Following a series of contentious elections in which both sides accused the other of support from outside the country, the Ukraine began to fracture.   What started as competing protest marches in the streets rapidly escalated into a shooting war between the different factions.   When the President of the Ukraine finally ordered the Army to restore order, several units revolted, and the President appealed to NATO for assistance.

Ignoring Russian warnings against intervening, NATO provided a small UK-led force, which the Russians countered with a reinforced mechanized corps, plus reinforcements from their Belorussian allies.   The US sent their available forces to the Polish frontier, hoping that their deterrent effect would stabilize the situation.

The Ukrainian “Interventionists” (so named for their favorability toward Russian “intervention”) had organized their own fighting force around the two mechanized brigades (and assorted smaller units) that mutinied against the national command.   Russian operatives assisted in arming and organizing the “101 Brigade” from provinces near the border; other partisans throughout the Ukraine also took up arms on the Interventionist side.

The Ukrainian government incorporated their volunteers into the standing army, hoping to avoid any public relations backlash from having irregular forces on the battlefield, as they attempted to paint the conflict as a civil war in which the Russians were meddling and NATO were invited peacekeepers.

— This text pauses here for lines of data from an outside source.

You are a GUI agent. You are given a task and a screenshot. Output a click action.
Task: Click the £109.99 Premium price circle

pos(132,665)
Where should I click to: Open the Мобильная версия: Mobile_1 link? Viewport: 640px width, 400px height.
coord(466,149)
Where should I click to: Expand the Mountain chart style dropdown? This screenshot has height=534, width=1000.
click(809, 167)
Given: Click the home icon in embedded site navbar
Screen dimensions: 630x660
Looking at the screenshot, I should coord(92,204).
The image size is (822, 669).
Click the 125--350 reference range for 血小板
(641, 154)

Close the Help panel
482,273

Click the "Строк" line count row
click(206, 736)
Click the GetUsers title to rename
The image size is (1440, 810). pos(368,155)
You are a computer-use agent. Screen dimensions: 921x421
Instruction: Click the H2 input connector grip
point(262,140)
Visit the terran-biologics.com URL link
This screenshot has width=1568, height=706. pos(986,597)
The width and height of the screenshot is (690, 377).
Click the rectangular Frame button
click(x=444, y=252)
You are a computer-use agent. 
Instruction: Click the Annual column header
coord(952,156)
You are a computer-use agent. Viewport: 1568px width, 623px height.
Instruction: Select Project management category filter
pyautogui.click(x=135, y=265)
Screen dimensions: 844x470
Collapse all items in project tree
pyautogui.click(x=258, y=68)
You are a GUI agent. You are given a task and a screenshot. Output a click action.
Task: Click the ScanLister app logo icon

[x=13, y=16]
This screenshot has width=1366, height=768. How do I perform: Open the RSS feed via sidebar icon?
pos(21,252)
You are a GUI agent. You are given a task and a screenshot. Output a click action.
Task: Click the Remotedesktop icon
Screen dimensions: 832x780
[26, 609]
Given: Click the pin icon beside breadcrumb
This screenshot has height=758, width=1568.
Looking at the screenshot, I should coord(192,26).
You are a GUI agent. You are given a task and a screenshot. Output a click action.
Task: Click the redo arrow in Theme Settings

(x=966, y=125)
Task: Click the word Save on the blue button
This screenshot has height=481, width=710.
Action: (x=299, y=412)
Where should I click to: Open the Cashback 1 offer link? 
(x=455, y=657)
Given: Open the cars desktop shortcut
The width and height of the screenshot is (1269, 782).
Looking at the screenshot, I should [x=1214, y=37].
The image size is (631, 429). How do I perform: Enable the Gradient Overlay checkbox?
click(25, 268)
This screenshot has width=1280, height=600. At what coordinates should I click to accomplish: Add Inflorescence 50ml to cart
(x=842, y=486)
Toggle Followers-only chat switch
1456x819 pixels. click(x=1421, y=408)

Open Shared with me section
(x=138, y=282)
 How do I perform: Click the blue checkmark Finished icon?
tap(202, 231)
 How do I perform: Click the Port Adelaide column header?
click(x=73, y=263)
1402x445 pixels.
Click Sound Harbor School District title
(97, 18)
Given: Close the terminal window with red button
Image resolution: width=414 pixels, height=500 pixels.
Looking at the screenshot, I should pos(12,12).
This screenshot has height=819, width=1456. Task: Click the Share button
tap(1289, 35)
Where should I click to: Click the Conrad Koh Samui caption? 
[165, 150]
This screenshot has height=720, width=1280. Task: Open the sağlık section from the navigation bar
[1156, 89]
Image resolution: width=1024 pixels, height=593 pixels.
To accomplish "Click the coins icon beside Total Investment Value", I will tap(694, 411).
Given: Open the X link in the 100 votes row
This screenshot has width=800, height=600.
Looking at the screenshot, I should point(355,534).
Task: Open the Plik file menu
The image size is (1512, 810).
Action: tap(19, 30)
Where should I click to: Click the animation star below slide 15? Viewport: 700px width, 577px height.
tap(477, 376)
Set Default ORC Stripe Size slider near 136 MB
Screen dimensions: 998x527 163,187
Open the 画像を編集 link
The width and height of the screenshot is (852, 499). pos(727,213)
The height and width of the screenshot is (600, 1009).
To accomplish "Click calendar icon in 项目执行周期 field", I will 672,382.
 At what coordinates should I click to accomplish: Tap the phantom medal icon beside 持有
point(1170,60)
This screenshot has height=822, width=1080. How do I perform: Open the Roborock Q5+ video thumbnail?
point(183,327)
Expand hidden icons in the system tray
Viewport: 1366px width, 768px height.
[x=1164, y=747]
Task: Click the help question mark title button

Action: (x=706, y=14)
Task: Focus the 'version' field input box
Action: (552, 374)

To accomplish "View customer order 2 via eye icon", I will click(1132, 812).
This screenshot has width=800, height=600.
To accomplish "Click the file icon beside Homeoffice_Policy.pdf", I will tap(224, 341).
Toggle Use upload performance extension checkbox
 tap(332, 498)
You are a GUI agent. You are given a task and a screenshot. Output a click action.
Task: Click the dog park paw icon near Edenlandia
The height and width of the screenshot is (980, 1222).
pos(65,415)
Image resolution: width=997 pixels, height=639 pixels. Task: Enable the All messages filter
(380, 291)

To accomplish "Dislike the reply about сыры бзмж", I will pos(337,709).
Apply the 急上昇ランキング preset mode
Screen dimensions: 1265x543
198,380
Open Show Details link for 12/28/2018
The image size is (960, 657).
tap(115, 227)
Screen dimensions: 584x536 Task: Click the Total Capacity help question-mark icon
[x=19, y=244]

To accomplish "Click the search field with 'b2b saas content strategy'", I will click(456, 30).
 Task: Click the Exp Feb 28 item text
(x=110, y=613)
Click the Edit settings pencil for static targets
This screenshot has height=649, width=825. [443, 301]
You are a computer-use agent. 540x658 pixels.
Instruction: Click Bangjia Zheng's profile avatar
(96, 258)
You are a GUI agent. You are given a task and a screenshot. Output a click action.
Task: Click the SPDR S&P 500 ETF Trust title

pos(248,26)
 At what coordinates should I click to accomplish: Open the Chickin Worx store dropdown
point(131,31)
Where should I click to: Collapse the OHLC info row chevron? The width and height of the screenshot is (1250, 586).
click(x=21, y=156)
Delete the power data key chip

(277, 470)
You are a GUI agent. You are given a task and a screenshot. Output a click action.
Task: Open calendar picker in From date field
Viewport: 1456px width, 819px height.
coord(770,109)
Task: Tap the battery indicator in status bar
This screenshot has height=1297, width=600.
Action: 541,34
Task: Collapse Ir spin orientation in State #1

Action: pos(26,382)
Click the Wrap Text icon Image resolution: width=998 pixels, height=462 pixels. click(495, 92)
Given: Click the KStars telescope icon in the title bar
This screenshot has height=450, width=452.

The first battles were joined near Lvov, as the Interventionists bypassed Kiev and pushed as far west as possible, hoping to prevent the NATO forces from establishing a bridgehead in the Ukraine. Russian and Belorussian reinforcements arrived from the north to try and flank the existing Ukrainian national forces before NATO could join the fight. The Americans were moving through Poland, but had concerns about the security of their supply lines.

Earlier this month Michael Peck gave a preproduction version of the game a try at Foreign Policy magazine.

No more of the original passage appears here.